Simpkins Brothers Release Synth-Pop EP

Trey and Ian Simpkins’ EP, “Words You Say,” is available for download on iTunes. (Photo courtesy: Doug Klembara)
Trey and Ian Simpkins’ EP, “Words You Say,” is available for download on iTunes. (Photo courtesy: Doug Klembara)

When Ian Simpkins joined an orchestra class in middle school, he thought it would make him cool.

“I thought, ‘I want to be the cool kid that picks what no one else does.’ They asked, ‘What do you want to play?’ And as the last person in the room all that was left was bass,” Ian said. “As a 10-year-old boy, I thought, ‘That thing is huge. It looks awesome.’”

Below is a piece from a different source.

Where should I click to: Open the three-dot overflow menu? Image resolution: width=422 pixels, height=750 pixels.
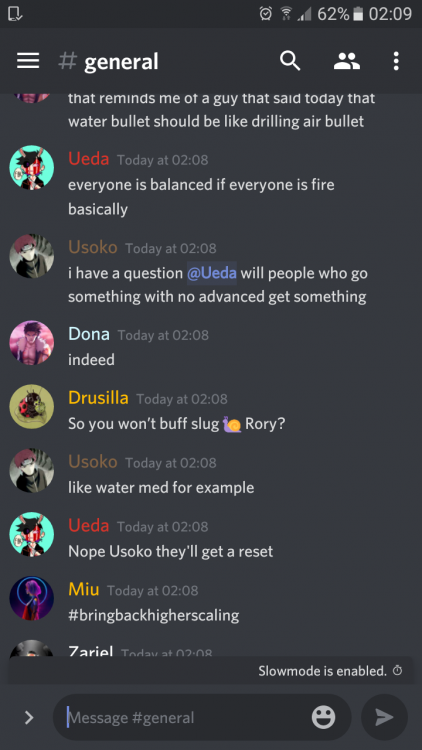coord(396,61)
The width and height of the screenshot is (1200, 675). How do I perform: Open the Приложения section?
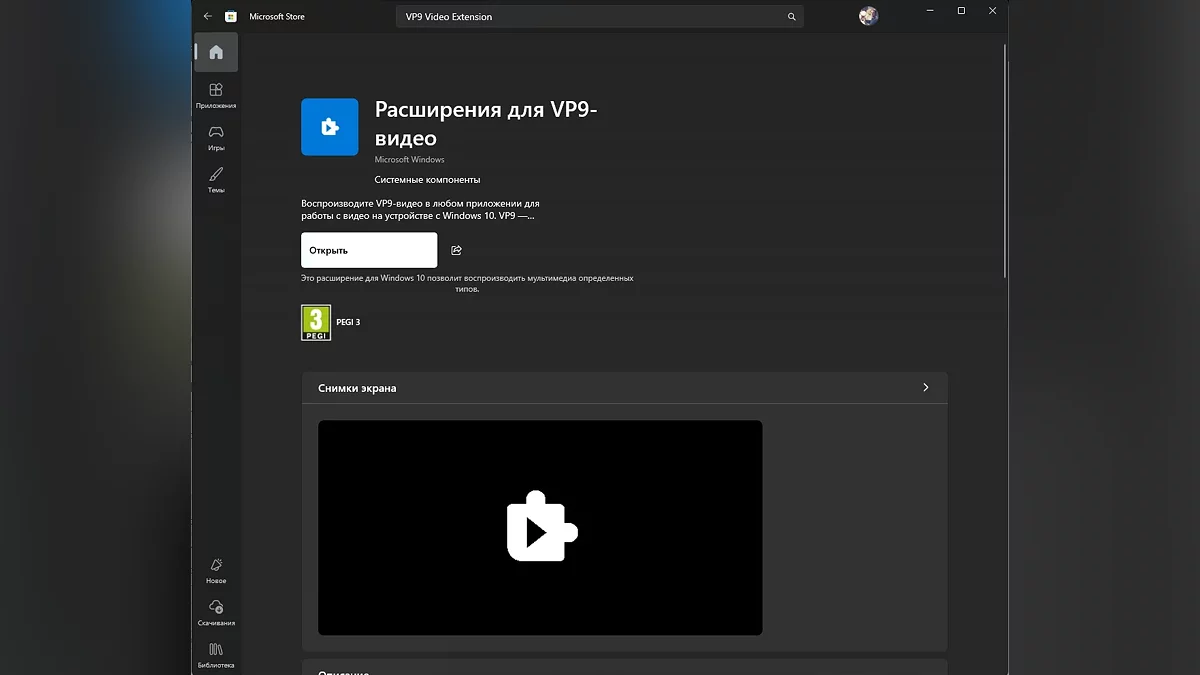(216, 96)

Flash forward 10 years, and you won’t find Ian standing in the back of an orchestra, though his bass skills have not diminished. He is half of the sibling synth-pop band, Charlotte’s Kings, that released its first EP, “Words You Say,” in early May.

Led by his older brother, Trey, on the mic, Charlotte’s Kings has taken the duo far from its days singing and playing classical music at choir and orchestra concerts.

Trey began singing by accident, when an error at Highland Park Middle School placed him in the school’s most advanced choir as an eighth-grader.

“It was a huge pain,” Trey said. “That year was really hard for me because I used to be just terrible at matching pitch. But by the end of the year, I had really developed a love for singing, and music in general.”

Brother'sSidebarHe went on to join the Lads & Lassies at Highland Park High School, the chamber choir at University of Texas at Dallas, and even added a performing arts minor to his biology and finance majors.

But the UTD graduate felt like he was missing something: a creative outlet to express his feelings in his own music. That’s where Charlotte’s Kings came in.

“That’s why we wanted to start this,” Ian said “We were stuck playing music other people had written for us.”

Now, the two write and compose their own music together, creating an original and fully acoustic sound.

While in the studio, Trey and Ian, who recorded their three-song EP in three days, added more instruments and sounds, transforming their music into a synthesized pop inspired by Chrvches and Daft Punk. But since the brothers are the only two members of the band, they are currently working on transferring their songs into stage-ready performances with just two performers.

While Trey thought he would be sitting behind a desk at a financial firm and Ian was planning on heading to medical school, the two are taking their musical career seriously. With Ian looking to transfer from SMU to a school with a more business-minded music program and Trey job-searching around those areas, the Simpkins brothers plan to ride out their musical careers together.

Though the siblings admit that working together as family in a two-member band isn’t always easy, they wouldn’t want it any other way.

“There are enough bands that break up because the argument is so significant enough that they can never recover, but with Ian and I, there is no argument we can’t come back from,” Trey said. “There’s no better time to do this venture than now.”